** Opening DATA FOR THE TASK block **

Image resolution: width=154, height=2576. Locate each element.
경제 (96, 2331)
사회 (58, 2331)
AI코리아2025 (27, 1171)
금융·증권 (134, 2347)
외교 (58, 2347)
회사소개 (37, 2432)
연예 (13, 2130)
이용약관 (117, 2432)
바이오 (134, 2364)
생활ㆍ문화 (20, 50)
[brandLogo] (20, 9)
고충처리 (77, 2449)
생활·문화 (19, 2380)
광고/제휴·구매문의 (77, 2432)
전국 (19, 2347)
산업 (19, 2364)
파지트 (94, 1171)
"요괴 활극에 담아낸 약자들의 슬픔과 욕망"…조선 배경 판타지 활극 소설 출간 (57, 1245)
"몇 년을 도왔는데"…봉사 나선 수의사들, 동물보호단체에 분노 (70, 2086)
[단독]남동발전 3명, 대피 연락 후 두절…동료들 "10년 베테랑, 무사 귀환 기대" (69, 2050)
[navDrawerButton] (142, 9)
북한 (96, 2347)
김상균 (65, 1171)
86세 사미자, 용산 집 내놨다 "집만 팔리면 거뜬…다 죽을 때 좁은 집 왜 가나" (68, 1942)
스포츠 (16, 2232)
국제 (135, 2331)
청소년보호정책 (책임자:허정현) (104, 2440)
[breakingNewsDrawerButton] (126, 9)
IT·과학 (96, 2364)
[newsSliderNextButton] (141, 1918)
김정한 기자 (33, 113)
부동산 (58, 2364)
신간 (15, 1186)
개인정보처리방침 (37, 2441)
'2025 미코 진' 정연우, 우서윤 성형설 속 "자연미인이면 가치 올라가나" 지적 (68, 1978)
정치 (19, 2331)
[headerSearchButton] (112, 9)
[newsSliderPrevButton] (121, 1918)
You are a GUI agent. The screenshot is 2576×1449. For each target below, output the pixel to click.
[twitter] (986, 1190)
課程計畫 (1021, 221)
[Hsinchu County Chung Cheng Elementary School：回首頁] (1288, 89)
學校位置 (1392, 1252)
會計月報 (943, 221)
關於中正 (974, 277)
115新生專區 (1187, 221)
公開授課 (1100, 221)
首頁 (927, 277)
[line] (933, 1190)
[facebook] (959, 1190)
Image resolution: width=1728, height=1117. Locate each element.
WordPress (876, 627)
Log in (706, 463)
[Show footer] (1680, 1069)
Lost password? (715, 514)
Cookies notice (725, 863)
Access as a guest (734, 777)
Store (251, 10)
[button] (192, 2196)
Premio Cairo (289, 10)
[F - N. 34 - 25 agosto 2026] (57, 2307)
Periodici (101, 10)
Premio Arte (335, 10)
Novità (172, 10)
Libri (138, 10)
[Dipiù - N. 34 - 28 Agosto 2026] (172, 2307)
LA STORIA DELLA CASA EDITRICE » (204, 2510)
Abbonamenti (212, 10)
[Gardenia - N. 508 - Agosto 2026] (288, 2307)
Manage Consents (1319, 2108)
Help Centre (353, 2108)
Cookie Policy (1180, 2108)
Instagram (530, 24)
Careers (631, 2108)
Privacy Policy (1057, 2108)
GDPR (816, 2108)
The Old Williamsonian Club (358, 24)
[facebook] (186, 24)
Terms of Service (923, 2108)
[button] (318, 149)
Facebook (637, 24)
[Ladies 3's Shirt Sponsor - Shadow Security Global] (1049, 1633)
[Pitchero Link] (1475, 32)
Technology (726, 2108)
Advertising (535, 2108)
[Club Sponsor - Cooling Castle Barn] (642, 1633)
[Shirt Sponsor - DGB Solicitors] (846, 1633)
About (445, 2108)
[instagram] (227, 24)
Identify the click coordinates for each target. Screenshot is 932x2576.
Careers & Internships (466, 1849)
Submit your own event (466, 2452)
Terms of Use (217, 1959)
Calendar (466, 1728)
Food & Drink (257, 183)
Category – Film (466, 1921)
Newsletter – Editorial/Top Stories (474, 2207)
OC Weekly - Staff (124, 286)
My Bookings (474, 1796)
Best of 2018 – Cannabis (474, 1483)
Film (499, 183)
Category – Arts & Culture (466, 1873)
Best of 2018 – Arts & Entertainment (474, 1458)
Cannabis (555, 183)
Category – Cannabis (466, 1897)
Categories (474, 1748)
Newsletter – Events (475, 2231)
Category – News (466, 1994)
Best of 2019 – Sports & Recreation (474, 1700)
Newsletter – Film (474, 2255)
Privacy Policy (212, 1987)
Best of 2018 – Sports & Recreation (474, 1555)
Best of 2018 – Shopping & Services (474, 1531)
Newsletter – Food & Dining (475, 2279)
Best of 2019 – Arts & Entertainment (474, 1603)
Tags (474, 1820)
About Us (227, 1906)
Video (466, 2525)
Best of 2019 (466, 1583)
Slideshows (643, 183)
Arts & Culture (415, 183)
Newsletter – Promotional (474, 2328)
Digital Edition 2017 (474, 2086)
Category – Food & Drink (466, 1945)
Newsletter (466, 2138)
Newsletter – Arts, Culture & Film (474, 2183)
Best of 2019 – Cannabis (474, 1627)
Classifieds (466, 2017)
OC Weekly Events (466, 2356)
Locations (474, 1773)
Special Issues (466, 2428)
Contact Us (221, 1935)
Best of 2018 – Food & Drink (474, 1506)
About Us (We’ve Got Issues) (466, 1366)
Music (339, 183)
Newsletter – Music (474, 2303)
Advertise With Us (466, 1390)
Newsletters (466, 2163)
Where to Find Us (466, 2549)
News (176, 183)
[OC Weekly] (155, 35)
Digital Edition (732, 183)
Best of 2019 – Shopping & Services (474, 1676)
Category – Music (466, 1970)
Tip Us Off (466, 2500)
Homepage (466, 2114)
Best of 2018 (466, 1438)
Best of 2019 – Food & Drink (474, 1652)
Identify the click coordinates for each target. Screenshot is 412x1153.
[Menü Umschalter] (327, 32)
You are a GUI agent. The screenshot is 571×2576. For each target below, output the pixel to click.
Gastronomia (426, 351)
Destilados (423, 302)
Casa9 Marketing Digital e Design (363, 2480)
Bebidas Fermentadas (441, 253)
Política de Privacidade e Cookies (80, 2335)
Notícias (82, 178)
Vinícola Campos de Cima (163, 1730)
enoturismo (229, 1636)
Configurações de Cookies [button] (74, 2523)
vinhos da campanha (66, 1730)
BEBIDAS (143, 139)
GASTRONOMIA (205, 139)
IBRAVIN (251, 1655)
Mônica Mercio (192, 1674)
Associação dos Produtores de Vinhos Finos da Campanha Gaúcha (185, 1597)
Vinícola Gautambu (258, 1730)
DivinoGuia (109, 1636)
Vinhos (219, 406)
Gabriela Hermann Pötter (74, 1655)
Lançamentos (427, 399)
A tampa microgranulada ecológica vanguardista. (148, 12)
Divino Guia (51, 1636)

** Closing DATA FOR THE TASK block **

#### [EXERCISE REQUIREMENTS]
Look back at the records above. Repeat all of them exactly.

#### [RESULT FOR THIS TASK]
Image resolution: width=154, height=2576. Locate each element.
경제 (96, 2331)
사회 (58, 2331)
AI코리아2025 (27, 1171)
금융·증권 (134, 2347)
외교 (58, 2347)
회사소개 (37, 2432)
연예 (13, 2130)
이용약관 (117, 2432)
바이오 (134, 2364)
생활ㆍ문화 (20, 50)
[brandLogo] (20, 9)
고충처리 (77, 2449)
생활·문화 (19, 2380)
광고/제휴·구매문의 (77, 2432)
전국 (19, 2347)
산업 (19, 2364)
파지트 (94, 1171)
"요괴 활극에 담아낸 약자들의 슬픔과 욕망"…조선 배경 판타지 활극 소설 출간 (57, 1245)
"몇 년을 도왔는데"…봉사 나선 수의사들, 동물보호단체에 분노 (70, 2086)
[단독]남동발전 3명, 대피 연락 후 두절…동료들 "10년 베테랑, 무사 귀환 기대" (69, 2050)
[navDrawerButton] (142, 9)
북한 (96, 2347)
김상균 (65, 1171)
86세 사미자, 용산 집 내놨다 "집만 팔리면 거뜬…다 죽을 때 좁은 집 왜 가나" (68, 1942)
스포츠 (16, 2232)
국제 (135, 2331)
청소년보호정책 (책임자:허정현) (104, 2440)
[breakingNewsDrawerButton] (126, 9)
IT·과학 (96, 2364)
[newsSliderNextButton] (141, 1918)
김정한 기자 (33, 113)
부동산 (58, 2364)
신간 (15, 1186)
개인정보처리방침 (37, 2441)
'2025 미코 진' 정연우, 우서윤 성형설 속 "자연미인이면 가치 올라가나" 지적 (68, 1978)
정치 (19, 2331)
[headerSearchButton] (112, 9)
[newsSliderPrevButton] (121, 1918)
You are a GUI agent. The screenshot is 2576×1449. For each target below, output the pixel to click.
[twitter] (986, 1190)
課程計畫 (1021, 221)
[Hsinchu County Chung Cheng Elementary School：回首頁] (1288, 89)
學校位置 (1392, 1252)
會計月報 (943, 221)
關於中正 (974, 277)
115新生專區 (1187, 221)
公開授課 (1100, 221)
首頁 (927, 277)
[line] (933, 1190)
[facebook] (959, 1190)
Image resolution: width=1728, height=1117. Locate each element.
WordPress (876, 627)
Log in (706, 463)
[Show footer] (1680, 1069)
Lost password? (715, 514)
Cookies notice (725, 863)
Access as a guest (734, 777)
Store (251, 10)
[button] (192, 2196)
Premio Cairo (289, 10)
[F - N. 34 - 25 agosto 2026] (57, 2307)
Periodici (101, 10)
Premio Arte (335, 10)
Novità (172, 10)
Libri (138, 10)
[Dipiù - N. 34 - 28 Agosto 2026] (172, 2307)
LA STORIA DELLA CASA EDITRICE » (204, 2510)
Abbonamenti (212, 10)
[Gardenia - N. 508 - Agosto 2026] (288, 2307)
Manage Consents (1319, 2108)
Help Centre (353, 2108)
Cookie Policy (1180, 2108)
Instagram (530, 24)
Careers (631, 2108)
Privacy Policy (1057, 2108)
GDPR (816, 2108)
The Old Williamsonian Club (358, 24)
[facebook] (186, 24)
Terms of Service (923, 2108)
[button] (318, 149)
Facebook (637, 24)
[Ladies 3's Shirt Sponsor - Shadow Security Global] (1049, 1633)
[Pitchero Link] (1475, 32)
Technology (726, 2108)
Advertising (535, 2108)
[Club Sponsor - Cooling Castle Barn] (642, 1633)
[Shirt Sponsor - DGB Solicitors] (846, 1633)
About (445, 2108)
[instagram] (227, 24)
Identify the click coordinates for each target. Screenshot is 932x2576.
Careers & Internships (466, 1849)
Submit your own event (466, 2452)
Terms of Use (217, 1959)
Calendar (466, 1728)
Food & Drink (257, 183)
Category – Film (466, 1921)
Newsletter – Editorial/Top Stories (474, 2207)
OC Weekly - Staff (124, 286)
My Bookings (474, 1796)
Best of 2018 – Cannabis (474, 1483)
Film (499, 183)
Category – Arts & Culture (466, 1873)
Best of 2018 – Arts & Entertainment (474, 1458)
Cannabis (555, 183)
Category – Cannabis (466, 1897)
Categories (474, 1748)
Newsletter – Events (475, 2231)
Category – News (466, 1994)
Best of 2019 – Sports & Recreation (474, 1700)
Newsletter – Film (474, 2255)
Privacy Policy (212, 1987)
Best of 2018 – Sports & Recreation (474, 1555)
Best of 2018 – Shopping & Services (474, 1531)
Newsletter – Food & Dining (475, 2279)
Best of 2019 – Arts & Entertainment (474, 1603)
Tags (474, 1820)
About Us (227, 1906)
Video (466, 2525)
Best of 2019 (466, 1583)
Slideshows (643, 183)
Arts & Culture (415, 183)
Newsletter – Promotional (474, 2328)
Digital Edition 2017 (474, 2086)
Category – Food & Drink (466, 1945)
Newsletter (466, 2138)
Newsletter – Arts, Culture & Film (474, 2183)
Best of 2019 – Cannabis (474, 1627)
Classifieds (466, 2017)
OC Weekly Events (466, 2356)
Locations (474, 1773)
Special Issues (466, 2428)
Contact Us (221, 1935)
Best of 2018 – Food & Drink (474, 1506)
About Us (We’ve Got Issues) (466, 1366)
Music (339, 183)
Newsletter – Music (474, 2303)
Advertise With Us (466, 1390)
Newsletters (466, 2163)
Where to Find Us (466, 2549)
News (176, 183)
[OC Weekly] (155, 35)
Digital Edition (732, 183)
Best of 2019 – Shopping & Services (474, 1676)
Category – Music (466, 1970)
Tip Us Off (466, 2500)
Homepage (466, 2114)
Best of 2018 (466, 1438)
Best of 2019 – Food & Drink (474, 1652)
Identify the click coordinates for each target. Screenshot is 412x1153.
[Menü Umschalter] (327, 32)
You are a GUI agent. The screenshot is 571×2576. For each target below, output the pixel to click.
Gastronomia (426, 351)
Destilados (423, 302)
Casa9 Marketing Digital e Design (363, 2480)
Bebidas Fermentadas (441, 253)
Política de Privacidade e Cookies (80, 2335)
Notícias (82, 178)
Vinícola Campos de Cima (163, 1730)
enoturismo (229, 1636)
Configurações de Cookies [button] (74, 2523)
vinhos da campanha (66, 1730)
BEBIDAS (143, 139)
GASTRONOMIA (205, 139)
IBRAVIN (251, 1655)
Mônica Mercio (192, 1674)
Associação dos Produtores de Vinhos Finos da Campanha Gaúcha (185, 1597)
Vinícola Gautambu (258, 1730)
DivinoGuia (109, 1636)
Vinhos (219, 406)
Gabriela Hermann Pötter (74, 1655)
Lançamentos (427, 399)
A tampa microgranulada ecológica vanguardista. (148, 12)
Divino Guia (51, 1636)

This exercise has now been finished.